Just look at Iceland. Glaciers are melting, washing people away. Absolute proof of global warming. We must tax people more before there's none left to tax!

"who think they know more than the hundreds (thousands?) of really smart people who have been looking"

But if hundreds of really smart people aren't using logically consistent arguments, should we believe them or that they aren't using logically consistent arguments? How do we know they are really smart? Do smart people ever make mistakes? Or should you tell us which ones are using logically consistent arguments and which ones aren't? But then how do we know about you?

Chris Golledge 4 years, 11 months ago

Well, the annual net loss off of Greenland's ice sheet is equal about 3/4 of the flow of the Mississippi. Six years ago it was about 1/3 of the Mississippi. I know you said Iceland, but I don't see why Iceland's glaciers would be special compared to the rest of the world, outside of the current volcanic eruption.

Got anything in particular you think is inconsistent? You'll have to answer the remaining questions for yourself.

Chris Golledge 4 years, 11 months ago

And what the heck do taxes have to do with the physics of climate change?

What, you really think that 100 years ago the idea of AGW was formulated so that politicians could raise taxes today? I suspect there are easier ways for them to raise taxes.

gr 4 years, 11 months ago

Why do you say "climate change"? Isn't it global warming? Or do you hedge your bet so you can raise taxes no matter whether it be cooling or warming?

Easier ways of raising taxes? They've been deceptively figuring out ways to raise taxes for years without people really realizing it. Just look around you. Or maybe you are not aware of it....

Since you are so much in the know, what is the earth's current temperature?

gr 4 years, 11 months ago

But then maybe you are not in the know. If you don't know what the Earth's current temperature is, what it was, how would you know that it's warming? Because the "experts" told you so? If the "experts" say the king has a new set of clothes, would you automatically believe it?

Chris Golledge 4 years, 11 months ago

You know, here's the guy who said we might be causing another ice age because the particulates we are pumping into the air have a stronger effect than the CO2. Two years after he said that, he came back and said, sorry, I've been looking over the calculations, and I was wrong. Now, 30 years later, we have denialists who say, yeah yeah, there's a consensus now about AGW, but what about the 'consensus' back in the 70s that there'd be an ice age?

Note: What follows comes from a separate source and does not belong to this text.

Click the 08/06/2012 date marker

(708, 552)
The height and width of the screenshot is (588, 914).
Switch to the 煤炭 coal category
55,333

Ken Lassman 4 years, 11 months ago

Devo, Calling tuschkahouma an ingrate is both uncalled for and offensive. If you can't stay civil, stay off.

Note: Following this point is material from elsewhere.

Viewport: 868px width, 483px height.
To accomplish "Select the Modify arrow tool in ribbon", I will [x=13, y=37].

T. was suggesting that you look at the data: go to the habitat of the places where these folks have been living for centuries or even millenia and tell them that climate disruption is not occurring. Your list of things that western technology has developed was completely off-topic and did nothing to counter the data hitting folks every day in their homes. So what you are seeming to say is that their way of living more closely to the land is a type of resistance to the technologically complex western way of life that is changing the planet's climate and therefore they are ingrates?

Give me a break.

Or better yet: European settlers lost their western ways the first time they learned how to grow corn from Squanto so they wouldn't starve on the shores of the "New World" Or every time we eat a tomato, Or every time we eat squash, pumpkin, beans Or eat a turkey Or smoke a cigarette Or refer to the US Constitution (largely based on the Haudenosee (Iroquois) 7 Nations Rules Or .... Ingrates. Don't like it? Leave.

Flap Doodle 4 years, 11 months ago

There's no paper over here. Any got a carbon credit?